[What is expected] Rewrite the material from its first line through the line containing "(x=33, y=204)", changing every "Instruction" to "Command" and leaving everything else untouched.

[Available data]
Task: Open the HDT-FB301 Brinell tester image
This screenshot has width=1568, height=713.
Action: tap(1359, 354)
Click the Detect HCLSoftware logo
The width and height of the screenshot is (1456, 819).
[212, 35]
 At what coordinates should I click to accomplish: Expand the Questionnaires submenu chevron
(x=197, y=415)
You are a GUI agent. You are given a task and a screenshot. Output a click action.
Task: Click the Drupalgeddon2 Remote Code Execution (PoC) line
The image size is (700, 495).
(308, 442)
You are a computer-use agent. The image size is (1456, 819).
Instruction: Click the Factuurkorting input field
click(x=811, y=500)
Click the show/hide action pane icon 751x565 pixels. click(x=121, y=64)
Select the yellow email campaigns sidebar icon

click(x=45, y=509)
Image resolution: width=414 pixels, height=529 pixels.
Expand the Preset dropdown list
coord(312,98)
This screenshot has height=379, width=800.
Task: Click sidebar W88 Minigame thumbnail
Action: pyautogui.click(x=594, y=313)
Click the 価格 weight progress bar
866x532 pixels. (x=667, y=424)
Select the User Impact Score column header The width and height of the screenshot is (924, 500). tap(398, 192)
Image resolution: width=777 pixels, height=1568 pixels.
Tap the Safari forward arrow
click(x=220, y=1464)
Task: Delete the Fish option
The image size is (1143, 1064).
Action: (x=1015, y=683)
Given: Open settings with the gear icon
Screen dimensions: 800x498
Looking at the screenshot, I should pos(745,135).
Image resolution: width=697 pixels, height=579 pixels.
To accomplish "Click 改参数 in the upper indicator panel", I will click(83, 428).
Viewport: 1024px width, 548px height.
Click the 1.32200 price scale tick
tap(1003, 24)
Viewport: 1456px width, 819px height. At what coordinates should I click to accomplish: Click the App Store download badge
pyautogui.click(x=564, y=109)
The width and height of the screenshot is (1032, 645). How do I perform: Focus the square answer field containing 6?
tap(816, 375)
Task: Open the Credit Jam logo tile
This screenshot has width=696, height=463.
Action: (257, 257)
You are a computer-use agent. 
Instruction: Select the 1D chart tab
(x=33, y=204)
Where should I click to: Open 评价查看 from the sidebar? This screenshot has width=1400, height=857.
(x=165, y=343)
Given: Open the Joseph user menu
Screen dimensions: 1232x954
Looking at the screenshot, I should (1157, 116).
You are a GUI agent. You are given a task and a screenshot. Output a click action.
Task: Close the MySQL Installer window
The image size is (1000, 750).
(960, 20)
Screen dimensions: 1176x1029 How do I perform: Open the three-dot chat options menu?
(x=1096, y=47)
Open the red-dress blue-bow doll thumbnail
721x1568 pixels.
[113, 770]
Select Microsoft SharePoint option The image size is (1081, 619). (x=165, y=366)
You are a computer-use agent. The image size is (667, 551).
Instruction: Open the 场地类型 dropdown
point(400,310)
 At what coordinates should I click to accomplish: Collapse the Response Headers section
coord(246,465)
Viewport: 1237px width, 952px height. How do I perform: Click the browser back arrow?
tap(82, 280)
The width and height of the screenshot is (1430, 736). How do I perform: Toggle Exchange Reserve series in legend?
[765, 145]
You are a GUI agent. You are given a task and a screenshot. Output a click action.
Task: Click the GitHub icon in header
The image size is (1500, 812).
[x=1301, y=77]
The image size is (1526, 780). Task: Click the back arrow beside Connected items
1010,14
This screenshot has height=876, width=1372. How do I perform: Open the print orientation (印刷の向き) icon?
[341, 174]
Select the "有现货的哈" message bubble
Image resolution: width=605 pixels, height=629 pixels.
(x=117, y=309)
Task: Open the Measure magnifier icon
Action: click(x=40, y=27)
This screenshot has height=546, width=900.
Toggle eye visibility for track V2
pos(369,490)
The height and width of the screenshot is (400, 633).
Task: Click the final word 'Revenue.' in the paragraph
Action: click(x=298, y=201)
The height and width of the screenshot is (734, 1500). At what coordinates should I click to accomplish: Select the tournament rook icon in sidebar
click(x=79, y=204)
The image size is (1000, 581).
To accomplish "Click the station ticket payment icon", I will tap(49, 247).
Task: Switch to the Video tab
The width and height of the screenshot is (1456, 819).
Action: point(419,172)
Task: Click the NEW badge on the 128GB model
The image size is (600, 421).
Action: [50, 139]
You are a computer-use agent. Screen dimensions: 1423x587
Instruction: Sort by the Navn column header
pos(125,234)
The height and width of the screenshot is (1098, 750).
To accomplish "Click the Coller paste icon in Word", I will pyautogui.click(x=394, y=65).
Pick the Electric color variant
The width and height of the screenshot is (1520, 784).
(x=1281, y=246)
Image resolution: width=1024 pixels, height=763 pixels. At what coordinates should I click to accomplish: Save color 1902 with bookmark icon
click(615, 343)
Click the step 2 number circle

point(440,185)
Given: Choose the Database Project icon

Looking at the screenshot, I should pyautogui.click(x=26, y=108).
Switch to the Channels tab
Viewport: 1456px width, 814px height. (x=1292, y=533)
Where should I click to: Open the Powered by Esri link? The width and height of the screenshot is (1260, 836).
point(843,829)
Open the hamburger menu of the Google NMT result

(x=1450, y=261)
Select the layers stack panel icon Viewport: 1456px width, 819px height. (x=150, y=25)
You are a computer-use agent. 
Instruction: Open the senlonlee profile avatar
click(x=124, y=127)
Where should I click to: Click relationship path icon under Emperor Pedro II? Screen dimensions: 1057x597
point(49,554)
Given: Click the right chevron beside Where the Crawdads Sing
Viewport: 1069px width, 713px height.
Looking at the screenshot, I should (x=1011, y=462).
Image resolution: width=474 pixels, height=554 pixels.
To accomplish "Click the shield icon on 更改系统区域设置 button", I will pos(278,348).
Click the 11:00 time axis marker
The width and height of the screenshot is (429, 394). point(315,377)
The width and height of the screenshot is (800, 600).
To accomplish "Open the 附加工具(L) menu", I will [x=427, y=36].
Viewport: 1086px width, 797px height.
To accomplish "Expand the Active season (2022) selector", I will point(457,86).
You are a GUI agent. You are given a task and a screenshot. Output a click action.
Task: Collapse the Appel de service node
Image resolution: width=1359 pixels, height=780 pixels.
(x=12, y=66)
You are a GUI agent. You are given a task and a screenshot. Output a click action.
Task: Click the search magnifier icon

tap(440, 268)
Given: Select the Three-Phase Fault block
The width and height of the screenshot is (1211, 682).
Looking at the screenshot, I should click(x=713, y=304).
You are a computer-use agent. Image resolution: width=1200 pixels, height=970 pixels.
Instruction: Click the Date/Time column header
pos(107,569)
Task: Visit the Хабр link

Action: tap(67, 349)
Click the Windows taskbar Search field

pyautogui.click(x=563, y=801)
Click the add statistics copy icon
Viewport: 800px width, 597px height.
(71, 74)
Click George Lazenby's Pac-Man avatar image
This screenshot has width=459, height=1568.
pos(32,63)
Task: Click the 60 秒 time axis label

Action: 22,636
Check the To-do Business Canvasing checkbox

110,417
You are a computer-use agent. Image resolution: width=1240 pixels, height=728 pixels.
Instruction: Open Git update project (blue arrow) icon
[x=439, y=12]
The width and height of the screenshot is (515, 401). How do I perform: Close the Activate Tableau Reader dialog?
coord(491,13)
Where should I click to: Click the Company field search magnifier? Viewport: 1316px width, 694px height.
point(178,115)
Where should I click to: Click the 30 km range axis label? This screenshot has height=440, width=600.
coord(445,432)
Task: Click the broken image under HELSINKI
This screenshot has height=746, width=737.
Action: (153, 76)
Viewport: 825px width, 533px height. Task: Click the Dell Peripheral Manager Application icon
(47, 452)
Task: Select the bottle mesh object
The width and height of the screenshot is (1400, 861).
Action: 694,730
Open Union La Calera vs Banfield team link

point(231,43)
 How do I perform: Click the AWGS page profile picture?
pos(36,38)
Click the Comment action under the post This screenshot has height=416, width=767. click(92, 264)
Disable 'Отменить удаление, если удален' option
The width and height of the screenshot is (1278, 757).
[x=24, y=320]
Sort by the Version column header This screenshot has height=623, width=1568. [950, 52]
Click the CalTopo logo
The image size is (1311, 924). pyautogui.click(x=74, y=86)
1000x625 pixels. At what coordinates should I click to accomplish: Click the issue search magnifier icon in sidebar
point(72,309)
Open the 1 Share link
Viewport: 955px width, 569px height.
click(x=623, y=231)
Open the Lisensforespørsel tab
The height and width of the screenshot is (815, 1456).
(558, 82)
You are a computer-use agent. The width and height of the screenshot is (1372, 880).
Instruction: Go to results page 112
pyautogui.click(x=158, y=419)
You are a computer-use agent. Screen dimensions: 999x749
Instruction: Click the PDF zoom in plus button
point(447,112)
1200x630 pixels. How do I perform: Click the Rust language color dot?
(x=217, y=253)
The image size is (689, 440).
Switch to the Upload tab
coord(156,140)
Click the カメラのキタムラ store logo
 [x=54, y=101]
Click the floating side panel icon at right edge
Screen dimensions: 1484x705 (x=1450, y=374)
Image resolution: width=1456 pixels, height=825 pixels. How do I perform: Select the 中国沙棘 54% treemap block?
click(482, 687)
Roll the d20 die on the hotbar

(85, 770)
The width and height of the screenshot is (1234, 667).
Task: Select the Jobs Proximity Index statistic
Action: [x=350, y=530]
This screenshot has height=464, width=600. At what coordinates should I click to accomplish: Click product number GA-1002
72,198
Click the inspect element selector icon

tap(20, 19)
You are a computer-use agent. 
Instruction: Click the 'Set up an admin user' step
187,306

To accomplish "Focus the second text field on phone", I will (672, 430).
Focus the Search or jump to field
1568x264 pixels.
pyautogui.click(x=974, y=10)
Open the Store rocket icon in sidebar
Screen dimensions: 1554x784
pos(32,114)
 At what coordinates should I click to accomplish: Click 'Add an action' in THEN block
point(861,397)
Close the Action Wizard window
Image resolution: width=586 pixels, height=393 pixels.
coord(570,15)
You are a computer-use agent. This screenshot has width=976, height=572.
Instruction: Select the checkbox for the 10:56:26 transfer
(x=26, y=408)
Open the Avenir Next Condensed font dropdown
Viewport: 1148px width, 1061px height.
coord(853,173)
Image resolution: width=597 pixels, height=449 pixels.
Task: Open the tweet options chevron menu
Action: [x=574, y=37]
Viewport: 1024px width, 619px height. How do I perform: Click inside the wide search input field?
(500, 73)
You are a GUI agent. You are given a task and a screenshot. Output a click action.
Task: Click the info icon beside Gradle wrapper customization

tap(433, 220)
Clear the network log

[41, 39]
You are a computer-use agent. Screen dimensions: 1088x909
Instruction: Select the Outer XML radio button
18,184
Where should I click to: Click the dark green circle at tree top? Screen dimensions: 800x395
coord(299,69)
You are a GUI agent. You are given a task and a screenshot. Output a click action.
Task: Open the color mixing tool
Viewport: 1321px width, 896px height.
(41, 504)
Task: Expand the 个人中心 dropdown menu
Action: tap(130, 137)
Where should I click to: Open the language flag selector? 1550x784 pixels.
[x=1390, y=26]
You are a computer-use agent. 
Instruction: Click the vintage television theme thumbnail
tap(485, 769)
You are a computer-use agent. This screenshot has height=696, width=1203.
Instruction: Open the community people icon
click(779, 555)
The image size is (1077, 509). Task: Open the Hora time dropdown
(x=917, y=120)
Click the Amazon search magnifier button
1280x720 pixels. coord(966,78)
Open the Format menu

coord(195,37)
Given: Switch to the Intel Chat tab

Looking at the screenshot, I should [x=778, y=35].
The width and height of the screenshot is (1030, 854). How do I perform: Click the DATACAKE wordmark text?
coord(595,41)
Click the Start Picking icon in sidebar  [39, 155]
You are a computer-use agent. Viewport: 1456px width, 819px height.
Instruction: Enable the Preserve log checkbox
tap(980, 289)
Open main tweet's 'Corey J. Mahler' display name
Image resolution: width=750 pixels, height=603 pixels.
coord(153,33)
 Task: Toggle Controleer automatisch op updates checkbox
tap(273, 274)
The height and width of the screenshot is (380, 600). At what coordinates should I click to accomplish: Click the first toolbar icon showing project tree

[Output of the task]
Task: Open the HDT-FB301 Brinell tester image
This screenshot has width=1568, height=713.
Action: tap(1359, 354)
Click the Detect HCLSoftware logo
The width and height of the screenshot is (1456, 819).
[212, 35]
 At what coordinates should I click to accomplish: Expand the Questionnaires submenu chevron
(x=197, y=415)
You are a GUI agent. You are given a task and a screenshot. Output a click action.
Task: Click the Drupalgeddon2 Remote Code Execution (PoC) line
The image size is (700, 495).
(308, 442)
You are a computer-use agent. The image size is (1456, 819).
Command: Click the Factuurkorting input field
click(x=811, y=500)
Click the show/hide action pane icon 751x565 pixels. click(x=121, y=64)
Select the yellow email campaigns sidebar icon

click(x=45, y=509)
Image resolution: width=414 pixels, height=529 pixels.
Expand the Preset dropdown list
coord(312,98)
This screenshot has height=379, width=800.
Task: Click sidebar W88 Minigame thumbnail
Action: pyautogui.click(x=594, y=313)
Click the 価格 weight progress bar
866x532 pixels. (x=667, y=424)
Select the User Impact Score column header The width and height of the screenshot is (924, 500). tap(398, 192)
Image resolution: width=777 pixels, height=1568 pixels.
Tap the Safari forward arrow
click(x=220, y=1464)
Task: Delete the Fish option
The image size is (1143, 1064).
Action: (x=1015, y=683)
Given: Open settings with the gear icon
Screen dimensions: 800x498
Looking at the screenshot, I should pos(745,135).
Image resolution: width=697 pixels, height=579 pixels.
To accomplish "Click 改参数 in the upper indicator panel", I will click(83, 428).
Viewport: 1024px width, 548px height.
Click the 1.32200 price scale tick
tap(1003, 24)
Viewport: 1456px width, 819px height. At what coordinates should I click to accomplish: Click the App Store download badge
pyautogui.click(x=564, y=109)
The width and height of the screenshot is (1032, 645). How do I perform: Focus the square answer field containing 6?
tap(816, 375)
Task: Open the Credit Jam logo tile
This screenshot has width=696, height=463.
Action: (257, 257)
You are a computer-use agent. 
Command: Select the 1D chart tab
(x=33, y=204)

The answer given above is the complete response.